● **The exercise**
Count the lines in the listing below that contain the word "numbered", and reply with only that number.

### Records to use ###

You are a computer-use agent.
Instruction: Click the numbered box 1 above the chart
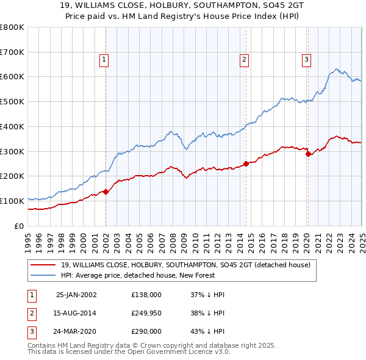pos(105,60)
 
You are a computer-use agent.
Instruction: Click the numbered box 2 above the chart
pos(244,60)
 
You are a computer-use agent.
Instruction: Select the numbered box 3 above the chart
pos(306,60)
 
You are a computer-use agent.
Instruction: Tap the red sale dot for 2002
pos(106,192)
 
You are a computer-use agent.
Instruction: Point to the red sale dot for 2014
pos(246,164)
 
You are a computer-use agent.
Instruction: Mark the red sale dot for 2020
pos(308,154)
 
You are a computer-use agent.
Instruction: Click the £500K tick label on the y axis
pos(12,101)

###

● **Exercise solution**
3